Solving MCP Context Bloat with Claude's Tool Search API

If you’ve been working with the Model Context Protocol (MCP), you’ve likely encountered a frustrating bottleneck: Context Bloat.

When you connect a powerful MCP server—like the GitHub MCP—it typically loads the definitions for every single tool available. For a server with 91 tools, this can consume roughly 46,000 tokens just for the definitions. That’s a massive chunk of your context window gone before you’ve even sent a single message.

Anthropic has addressed this challenge with a powerful new feature in the Claude API called Tool Search.

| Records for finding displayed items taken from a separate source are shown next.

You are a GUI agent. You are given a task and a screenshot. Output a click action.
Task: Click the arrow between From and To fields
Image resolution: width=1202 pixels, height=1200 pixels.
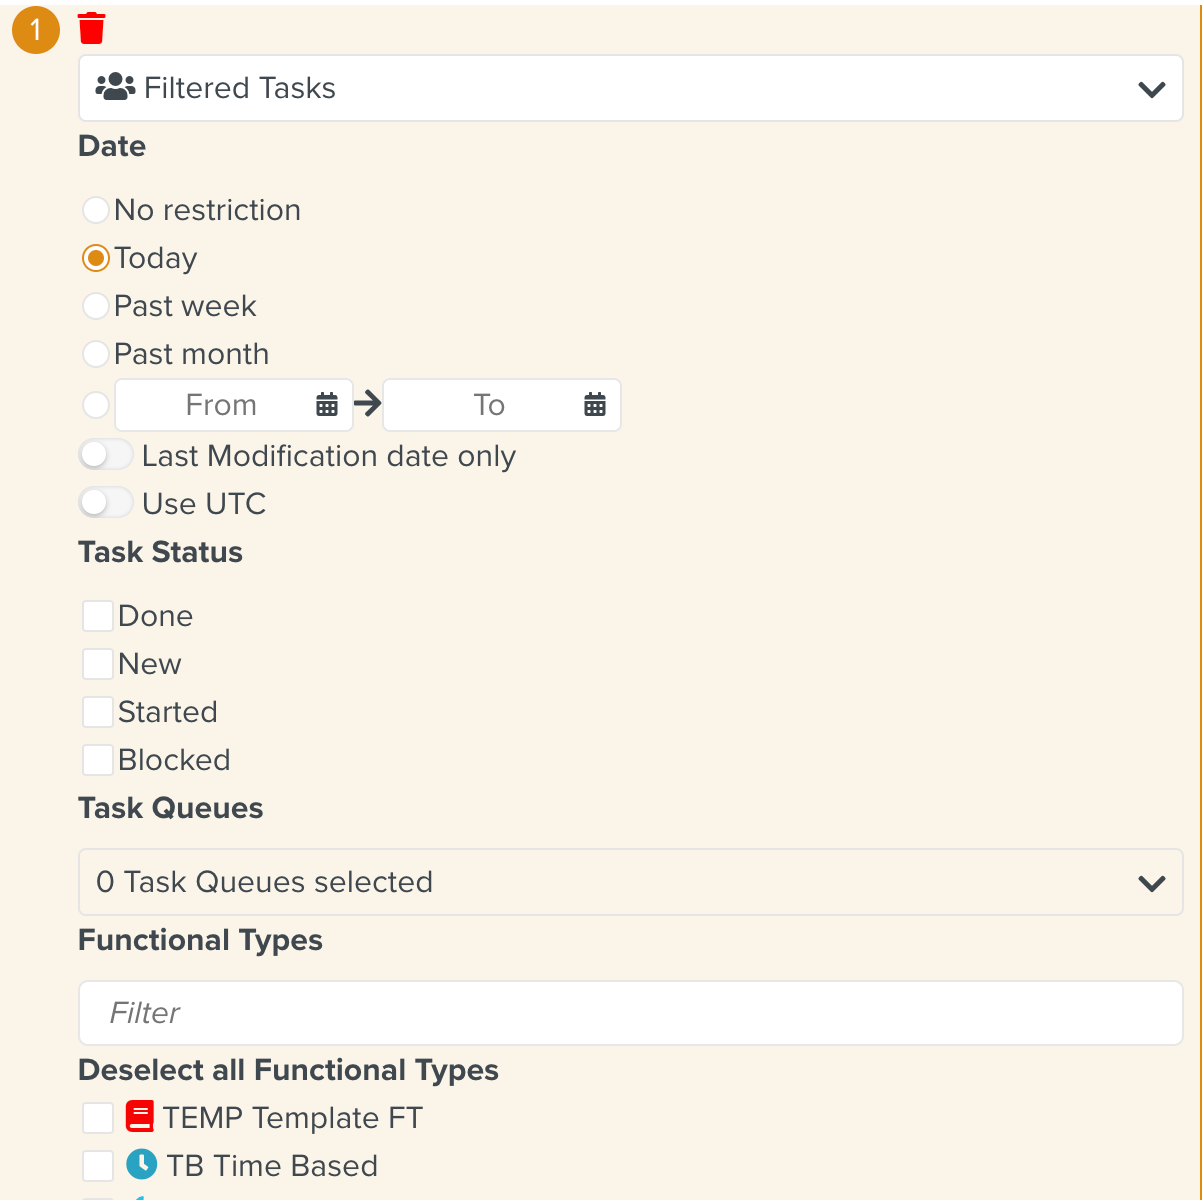click(367, 405)
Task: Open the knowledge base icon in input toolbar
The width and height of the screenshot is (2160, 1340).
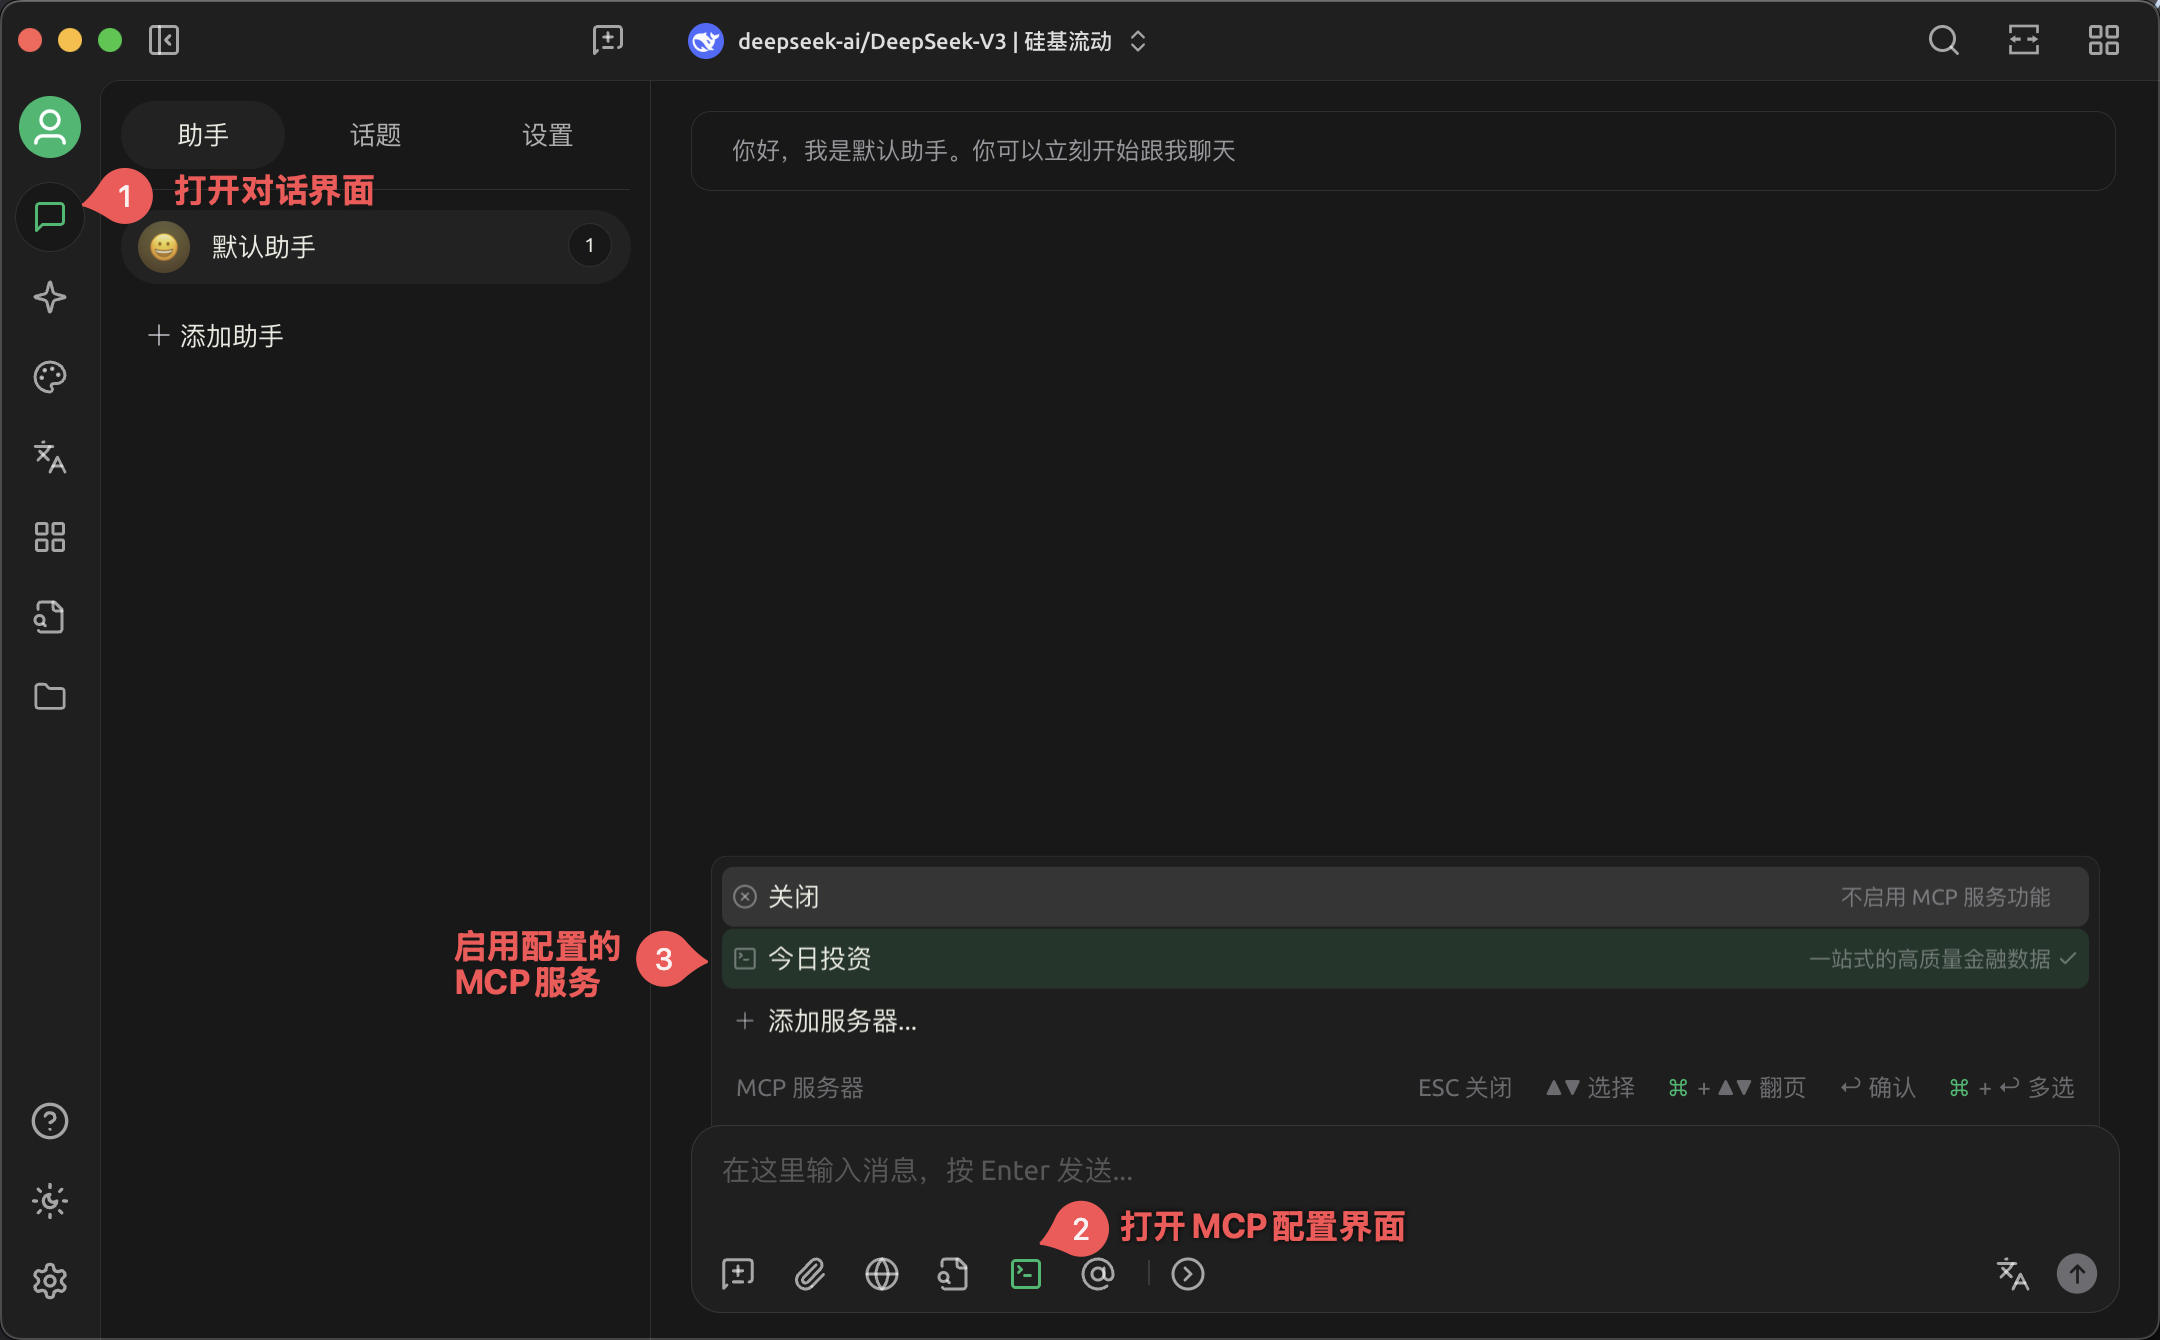Action: pos(953,1274)
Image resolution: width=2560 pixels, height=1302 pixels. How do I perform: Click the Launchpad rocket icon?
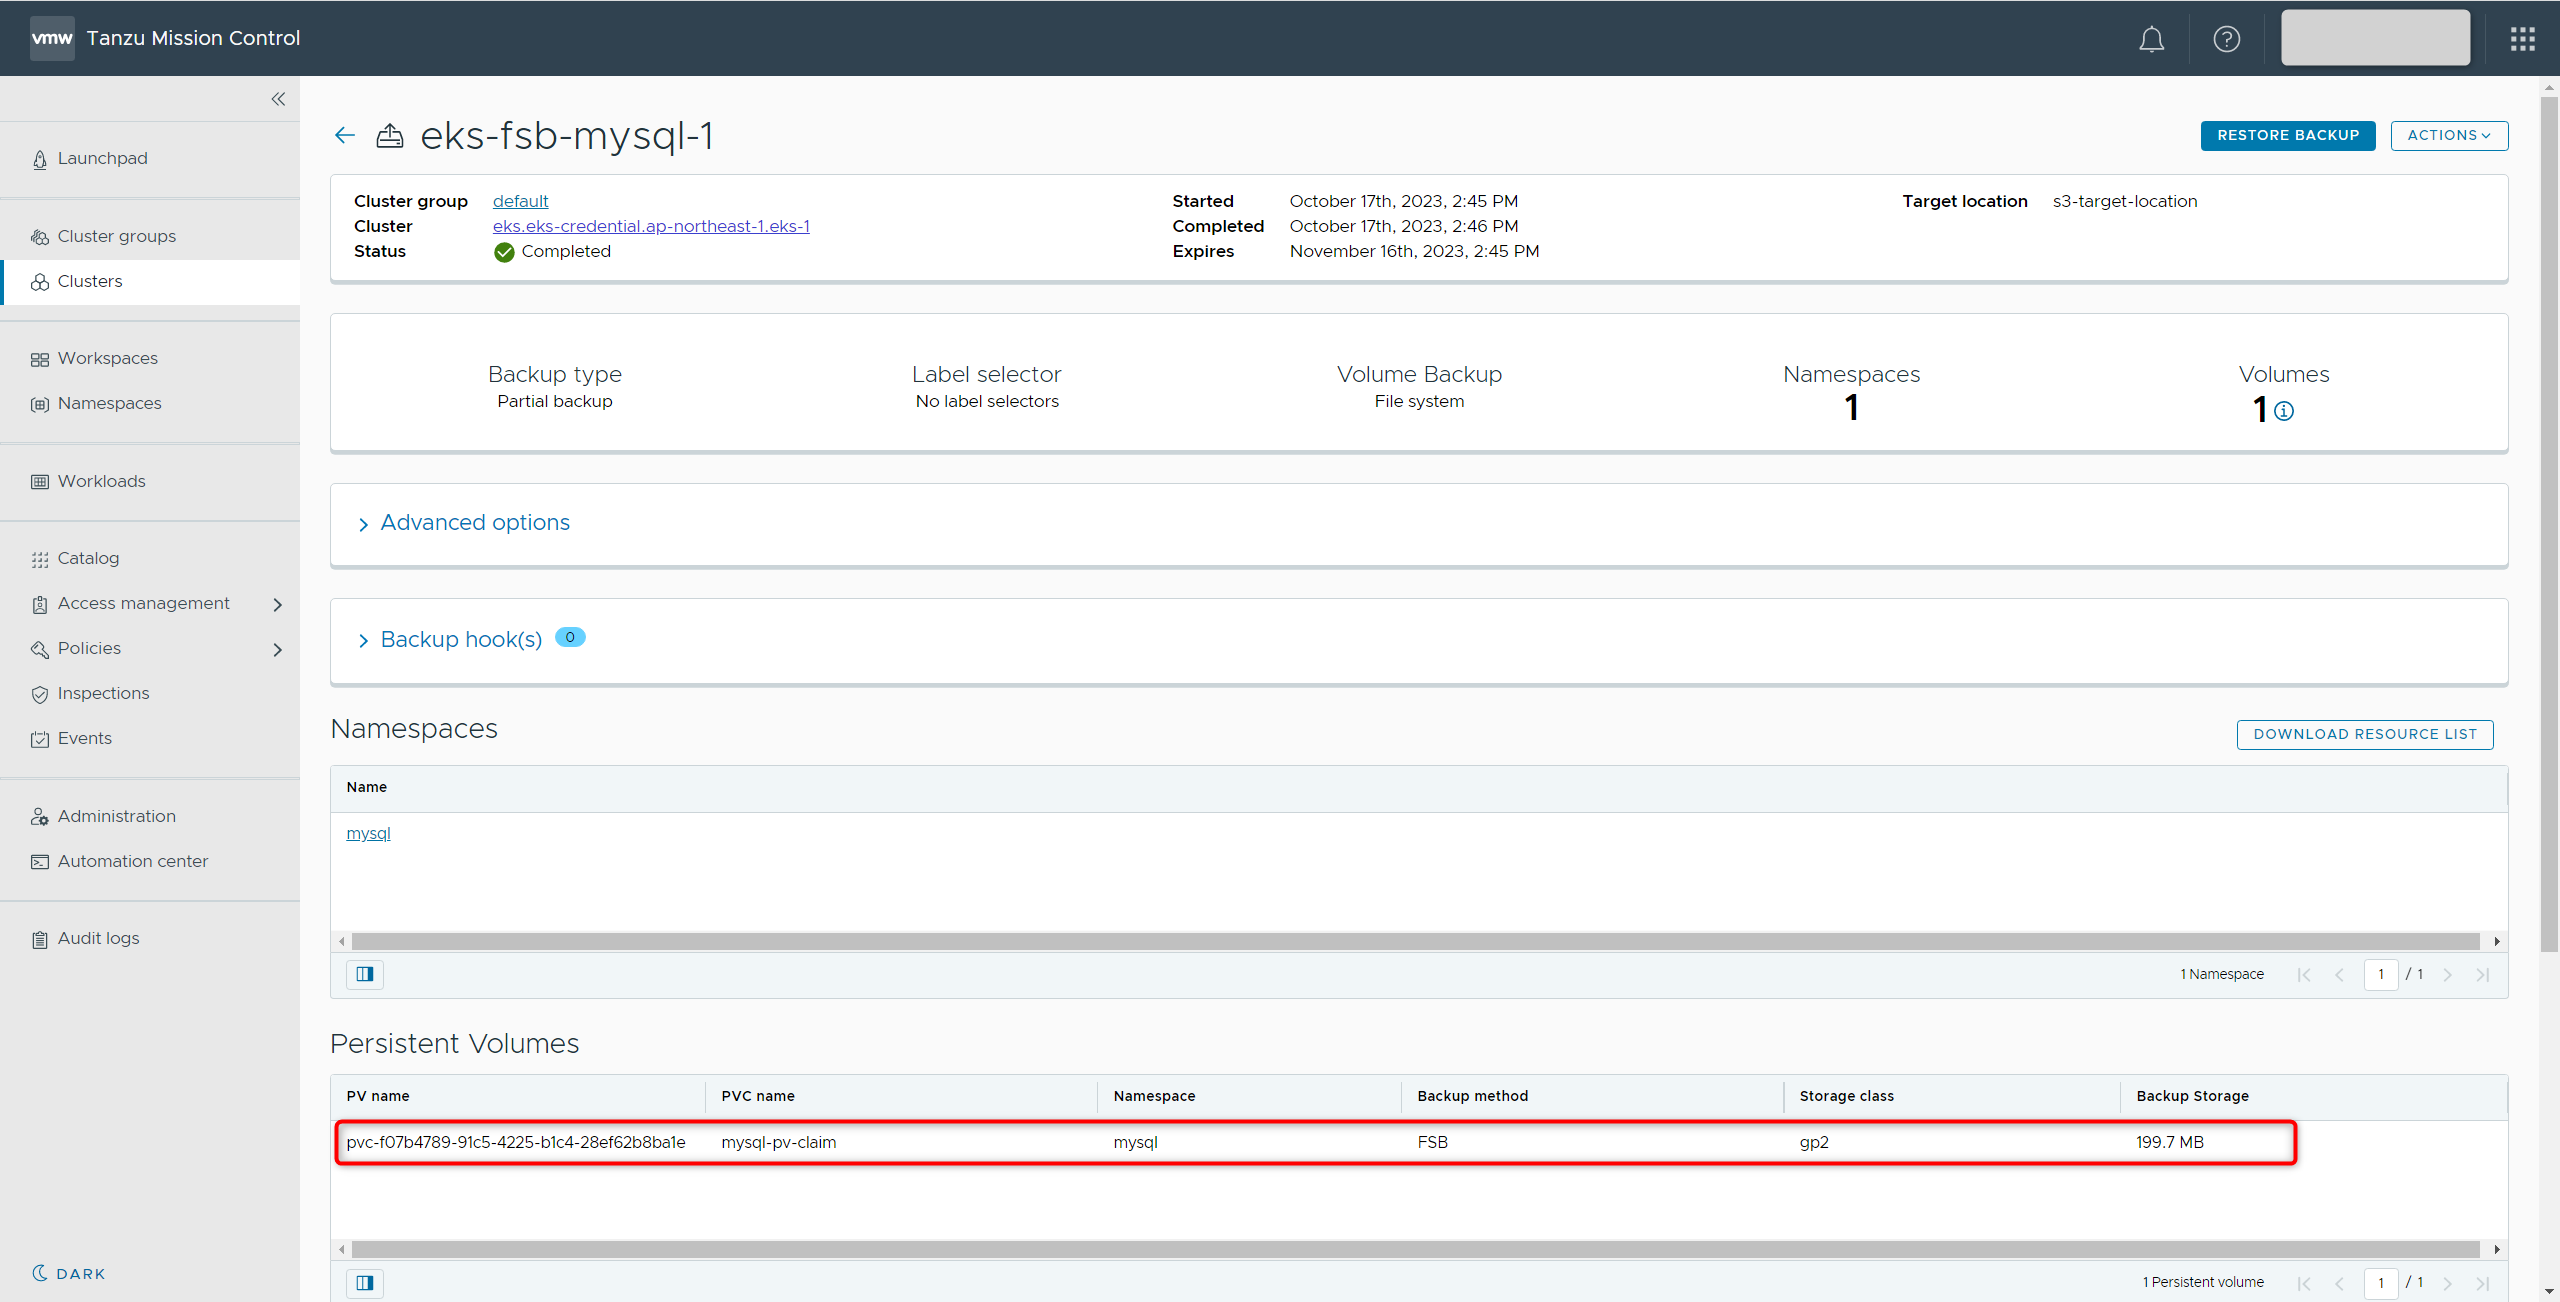40,160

While this isn’t a change to the MCP protocol itself, it’s a game-changer for anyone building MCP-powered agents with Claude.

Illustration of Context Bloat — The Struggle is Real: Carrying 91 tools when you only need one.

What is Tool Search?

Tool Search is a Claude API feature that allows the model to dynamically discover and load tools on-demand, rather than pre-loading everything at the start. Instead of stuffing all tool definitions into the context window upfront, Claude searches your tool catalog and loads only the 3-5 most relevant tools required for the current task.

This solves two critical challenges:

Context Efficiency: Tool definitions can consume massive portions of your context window (50 tools ≈ 10-20K tokens)
Tool Selection Accuracy: Claude’s ability to correctly select tools degrades significantly with more than 30-50 tools loaded at once

💡

Key Point: Tool Search is a Claude API feature, not an MCP protocol change. It works seamlessly with MCP servers, but the search logic runs on Claude’s side.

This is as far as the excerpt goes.